作業指示 1: 原文によると、貿易の引力モデルの考え方を最初に提起したのは誰か。
#### 原文
内向きで閉鎖的な思考ではなく、アジアに活路を開いていくという発想こそが、日本国内の産業空洞化を防ぐ最良の方法だ!

・これからの日本の貿易や産業の姿を考えるとき、双方向で貿易が拡大する、この引力の法則が重要な示唆を与えている。
・ドイツの貿易依存度は70%を超えているが、日本のそれは30%前後である。
・アジアが成長を続け人々が豊かになるにつれて、アジアの彼らにとって近くにある品質が高い日本の商品やサービスを強烈な引力で引きつけ始めた!
・日本人が日本国内で商品やサービスを展開するのみではなく、国境をこえてアジア全域で売る時代になった! アジアの成長活力を日本に取り込むということだ!
・日本から近隣諸国に輸出できる商品は多い。内向きで閉鎖的な思考ではなく、アジアに活路を開いていくという発想こそが、日本国内の産業空洞化を防ぐ最良の方法だ!


〜〜〜関連情報<参考>〜〜〜
空洞化防ぐ最良の方法
東京大・大学院教授、伊藤元重 2011.10.8 02:59

 国際経済学に、貿易における引力モデルというものがある。近いものほど、そして質量の大きいものほど引き合う力が大きい、という物理学の引力の法則の考え方を借用したものである。距離の近い国の間、そして規模の大きな国の間の貿易ほど、大きくなるというものだ。言われてみれば当たり前のことだが、これがいろいろな貿易データでうまく当てはまる。この考え方を最初に提起したオランダの経済学者ティンバーゲンは、第1回のノーベル経済学賞を受賞している。
 これからの日本の貿易や産業の姿を考えるとき、この引力の法則が重要な示唆を与えていると思う。アジアの国々がどんどん大きくなっていく中で、引力が強く働いて日本からの輸出が拡大することが期待されるのだ。もちろん、日本のアジア諸国からの輸入も大きく拡大するだろう。つまり双方向で貿易が拡大するのだ。
########
#### 元資料
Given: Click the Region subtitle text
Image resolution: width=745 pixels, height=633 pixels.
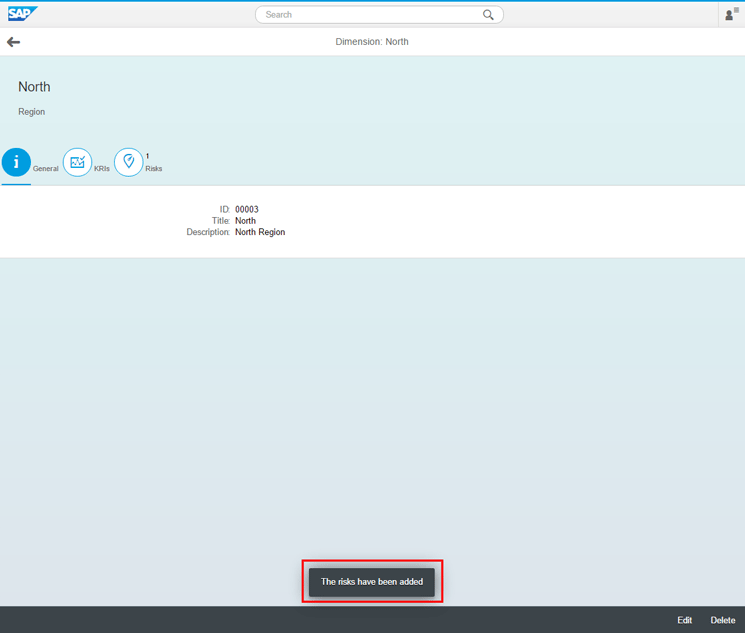Looking at the screenshot, I should click(x=32, y=112).
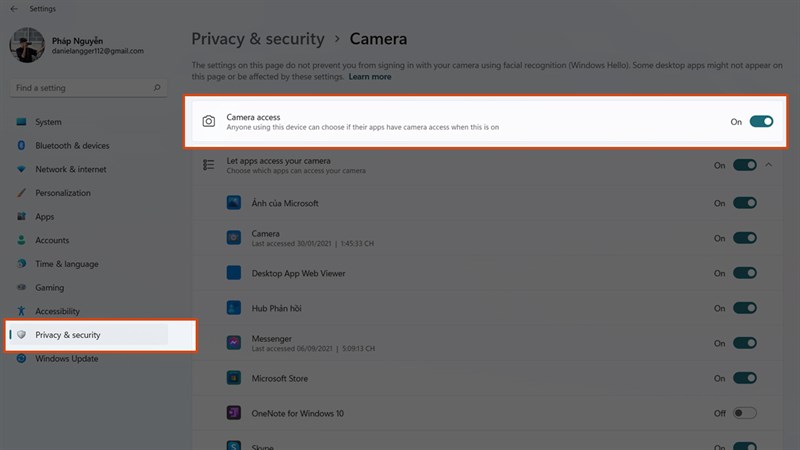
Task: Click the Hub Phản hồi app icon
Action: [x=233, y=307]
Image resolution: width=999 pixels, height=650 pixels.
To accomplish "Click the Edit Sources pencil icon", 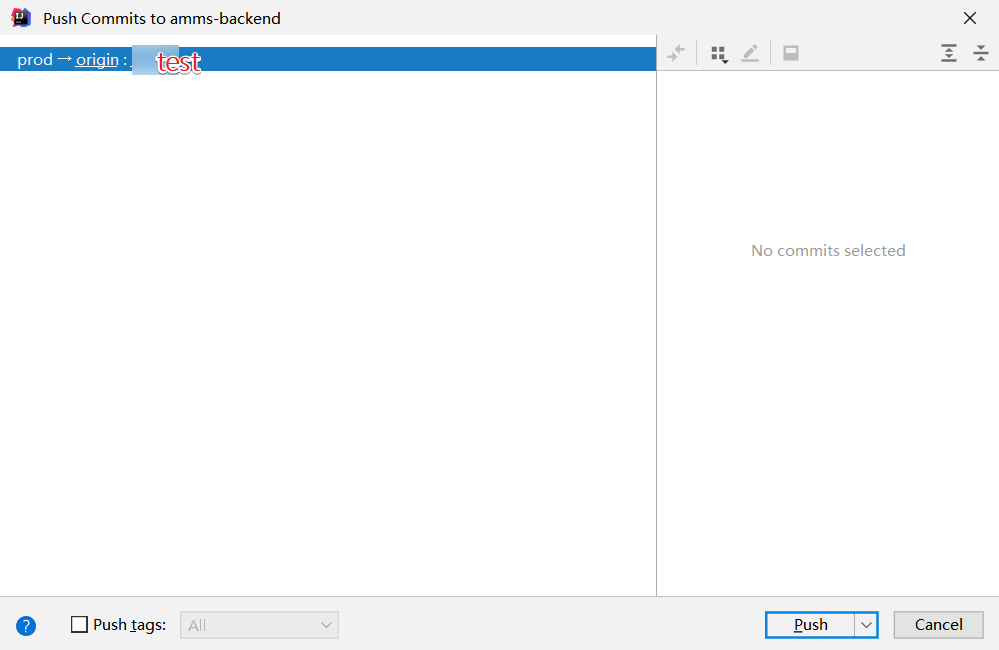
########
作業指示 2: 上記のエントリーをすべて、「Image resolution」を「Screenshot size」に置き換えて再掲せよ。それ以外は変更せず、画像は出力に含めないこと。

実行結果 1: オランダの経済学者ティンバーゲン。

実行結果 2:
Given: Click the Region subtitle text
Screenshot size: width=745 pixels, height=633 pixels.
Looking at the screenshot, I should click(x=32, y=112).
Task: Click the Hub Phản hồi app icon
Action: [x=233, y=307]
Screenshot size: width=999 pixels, height=650 pixels.
To accomplish "Click the Edit Sources pencil icon", 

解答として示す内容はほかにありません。